May 14, 2026
Plus-plus? More like plus-chaos
Int a = 5; a = a++ + ++a; a =? (2011)
This tiny math line sparked an old-school nerd meltdown over trick questions and bad code
TLDR: This old code puzzle has three possible answers because the language rules leave the result unclear on purpose. Commenters were far more interested in roasting the idea itself, calling it a tired interview trap and the kind of code that should get you side-eyed immediately.
A single line of code from 2011 has somehow done what internet discourse does best: turn a simple-looking puzzle into a full-blown comment-section food fight. The setup is deceptively innocent — start with 5, mix in some sneaky plus-plus operators, and ask what number comes out. The punchline? Depending on how a compiler handles it, the answer can be 11, 12, or 13. In normal-person terms: the computer language rules are fuzzy here, so different systems can legally do different things. Chaos, but make it educational.
And the community? Absolutely exhausted, amused, and lightly traumatized. One camp groaned that this is exactly the kind of gotcha question that keeps showing up in coding interviews like a horror villain that never dies. Another rolled their eyes so hard you could hear it through the screen, basically calling this the most stereotypical programmer blog topic imaginable: yes, another “plus-plus” brain teaser, yes, another argument about ordering rules. But not everyone was cynical. One commenter was genuinely baffled that the language even allows this mess, asking why nobody just made the behavior clearly defined in the first place.

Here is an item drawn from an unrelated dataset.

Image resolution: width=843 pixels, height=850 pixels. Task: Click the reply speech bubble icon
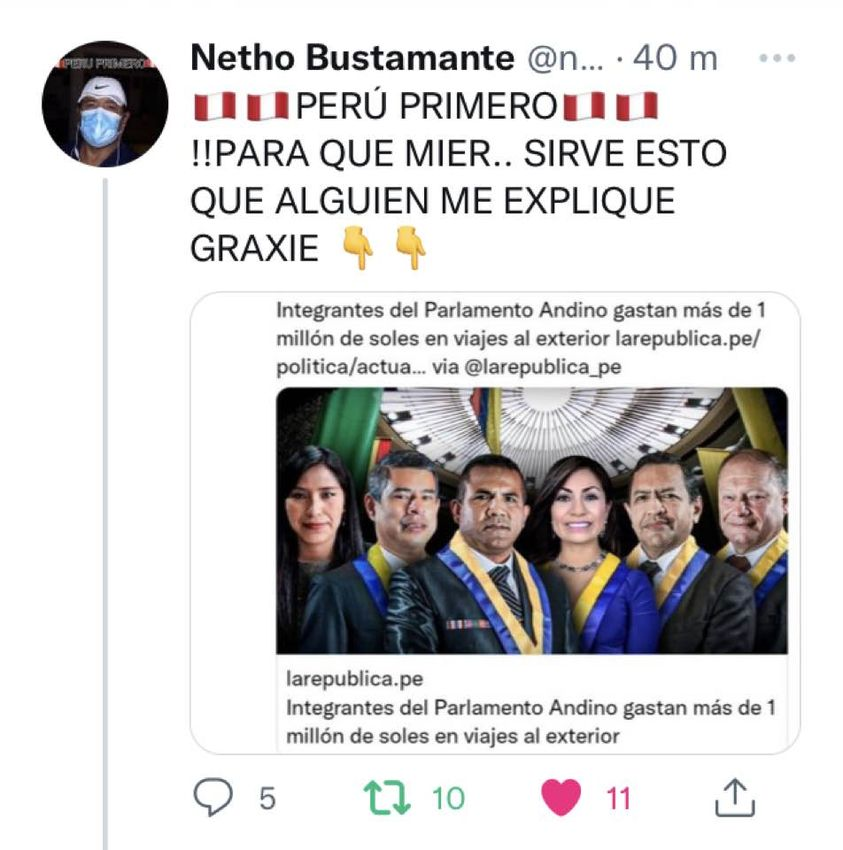[x=213, y=796]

Then came the killer line from the peanut gallery: “If you write this you are fired.” That comment stole the show and summed up the mood perfectly. The real verdict wasn’t 11, 12, or 13 — it was: don’t write cursed code and expect sympathy.
Key Points
- •The article analyzes `int a = 5; a = a++ + ++a;` as a case of undefined behavior in C/C++.
- •It identifies two separate sources of undefined or compiler-dependent behavior: operand evaluation order and the handling of post-increment in assignments.
- •Theoretical execution paths in the article produce three possible final values for `a`: 11, 12, and 13.
- •The post explains the `a = a++;` case using a memory-copy model to show how post-increment may be overwritten or applied later.
- •A compiler results table compares outputs for several related increment expressions across gcc, tcc, bcc, and Microsoft C/C++ environments.